**What you are asked to do**
Retype every line below precisely as it appears.

**Given data**
- - - -
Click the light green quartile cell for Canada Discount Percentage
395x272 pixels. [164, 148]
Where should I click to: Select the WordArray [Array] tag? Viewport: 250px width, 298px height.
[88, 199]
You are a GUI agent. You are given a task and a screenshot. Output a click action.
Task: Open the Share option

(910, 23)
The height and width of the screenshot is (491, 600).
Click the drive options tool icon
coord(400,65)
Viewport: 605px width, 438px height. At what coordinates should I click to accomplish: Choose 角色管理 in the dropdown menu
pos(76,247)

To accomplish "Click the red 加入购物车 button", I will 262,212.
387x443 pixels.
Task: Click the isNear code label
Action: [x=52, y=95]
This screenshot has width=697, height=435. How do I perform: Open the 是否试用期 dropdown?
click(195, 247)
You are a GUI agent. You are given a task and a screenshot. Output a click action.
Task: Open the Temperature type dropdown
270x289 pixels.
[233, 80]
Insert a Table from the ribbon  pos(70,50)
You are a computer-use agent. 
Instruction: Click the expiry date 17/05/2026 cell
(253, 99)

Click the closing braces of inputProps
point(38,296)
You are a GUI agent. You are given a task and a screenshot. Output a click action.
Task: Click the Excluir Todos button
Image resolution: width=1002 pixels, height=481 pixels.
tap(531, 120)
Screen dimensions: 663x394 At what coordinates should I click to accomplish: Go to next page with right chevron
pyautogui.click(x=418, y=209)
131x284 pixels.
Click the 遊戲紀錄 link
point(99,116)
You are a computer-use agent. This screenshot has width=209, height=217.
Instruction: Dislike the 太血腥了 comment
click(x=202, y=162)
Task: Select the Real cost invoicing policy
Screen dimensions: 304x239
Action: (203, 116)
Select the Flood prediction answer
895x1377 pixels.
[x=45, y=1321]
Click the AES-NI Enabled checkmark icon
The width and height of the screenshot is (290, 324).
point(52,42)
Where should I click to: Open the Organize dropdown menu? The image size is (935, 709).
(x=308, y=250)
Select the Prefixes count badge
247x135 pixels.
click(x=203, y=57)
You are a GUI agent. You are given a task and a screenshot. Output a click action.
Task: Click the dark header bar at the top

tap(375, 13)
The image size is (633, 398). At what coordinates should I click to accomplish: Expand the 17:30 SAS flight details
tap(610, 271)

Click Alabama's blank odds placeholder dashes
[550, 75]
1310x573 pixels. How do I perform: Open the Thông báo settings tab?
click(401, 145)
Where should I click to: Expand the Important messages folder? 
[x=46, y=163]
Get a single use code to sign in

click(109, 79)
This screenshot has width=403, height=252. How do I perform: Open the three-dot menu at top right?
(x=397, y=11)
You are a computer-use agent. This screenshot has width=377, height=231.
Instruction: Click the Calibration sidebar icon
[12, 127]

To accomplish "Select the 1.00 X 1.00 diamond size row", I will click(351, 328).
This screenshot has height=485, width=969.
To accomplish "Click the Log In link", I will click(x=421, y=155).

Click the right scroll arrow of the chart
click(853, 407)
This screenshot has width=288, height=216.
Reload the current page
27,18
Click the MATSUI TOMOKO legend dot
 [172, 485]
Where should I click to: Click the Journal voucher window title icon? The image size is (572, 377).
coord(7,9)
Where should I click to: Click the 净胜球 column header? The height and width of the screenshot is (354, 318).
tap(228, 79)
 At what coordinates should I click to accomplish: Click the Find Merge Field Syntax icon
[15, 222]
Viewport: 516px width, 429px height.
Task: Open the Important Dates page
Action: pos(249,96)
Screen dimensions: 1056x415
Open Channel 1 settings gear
- - - -
**Answer box**
Click the light green quartile cell for Canada Discount Percentage
395x272 pixels. [164, 148]
Where should I click to: Select the WordArray [Array] tag? Viewport: 250px width, 298px height.
[88, 199]
You are a GUI agent. You are given a task and a screenshot. Output a click action.
Task: Open the Share option

(910, 23)
The height and width of the screenshot is (491, 600).
Click the drive options tool icon
coord(400,65)
Viewport: 605px width, 438px height. At what coordinates should I click to accomplish: Choose 角色管理 in the dropdown menu
pos(76,247)

To accomplish "Click the red 加入购物车 button", I will 262,212.
387x443 pixels.
Task: Click the isNear code label
Action: [x=52, y=95]
This screenshot has width=697, height=435. How do I perform: Open the 是否试用期 dropdown?
click(195, 247)
You are a GUI agent. You are given a task and a screenshot. Output a click action.
Task: Open the Temperature type dropdown
270x289 pixels.
[233, 80]
Insert a Table from the ribbon  pos(70,50)
You are a computer-use agent. 
Instruction: Click the expiry date 17/05/2026 cell
(253, 99)

Click the closing braces of inputProps
point(38,296)
You are a GUI agent. You are given a task and a screenshot. Output a click action.
Task: Click the Excluir Todos button
Image resolution: width=1002 pixels, height=481 pixels.
tap(531, 120)
Screen dimensions: 663x394 At what coordinates should I click to accomplish: Go to next page with right chevron
pyautogui.click(x=418, y=209)
131x284 pixels.
Click the 遊戲紀錄 link
point(99,116)
You are a computer-use agent. This screenshot has width=209, height=217.
Instruction: Dislike the 太血腥了 comment
click(x=202, y=162)
Task: Select the Real cost invoicing policy
Screen dimensions: 304x239
Action: (203, 116)
Select the Flood prediction answer
895x1377 pixels.
[x=45, y=1321]
Click the AES-NI Enabled checkmark icon
The width and height of the screenshot is (290, 324).
point(52,42)
Where should I click to: Open the Organize dropdown menu? The image size is (935, 709).
(x=308, y=250)
Select the Prefixes count badge
247x135 pixels.
click(x=203, y=57)
You are a GUI agent. You are given a task and a screenshot. Output a click action.
Task: Click the dark header bar at the top

tap(375, 13)
The image size is (633, 398). At what coordinates should I click to accomplish: Expand the 17:30 SAS flight details
tap(610, 271)

Click Alabama's blank odds placeholder dashes
[550, 75]
1310x573 pixels. How do I perform: Open the Thông báo settings tab?
click(401, 145)
Where should I click to: Expand the Important messages folder? 
[x=46, y=163]
Get a single use code to sign in

click(109, 79)
This screenshot has width=403, height=252. How do I perform: Open the three-dot menu at top right?
(x=397, y=11)
You are a computer-use agent. This screenshot has width=377, height=231.
Instruction: Click the Calibration sidebar icon
[12, 127]

To accomplish "Select the 1.00 X 1.00 diamond size row", I will click(351, 328).
This screenshot has height=485, width=969.
To accomplish "Click the Log In link", I will click(x=421, y=155).

Click the right scroll arrow of the chart
click(853, 407)
This screenshot has width=288, height=216.
Reload the current page
27,18
Click the MATSUI TOMOKO legend dot
 [172, 485]
Where should I click to: Click the Journal voucher window title icon? The image size is (572, 377).
coord(7,9)
Where should I click to: Click the 净胜球 column header? The height and width of the screenshot is (354, 318).
tap(228, 79)
 At what coordinates should I click to accomplish: Click the Find Merge Field Syntax icon
[15, 222]
Viewport: 516px width, 429px height.
Task: Open the Important Dates page
Action: pos(249,96)
Screen dimensions: 1056x415
Open Channel 1 settings gear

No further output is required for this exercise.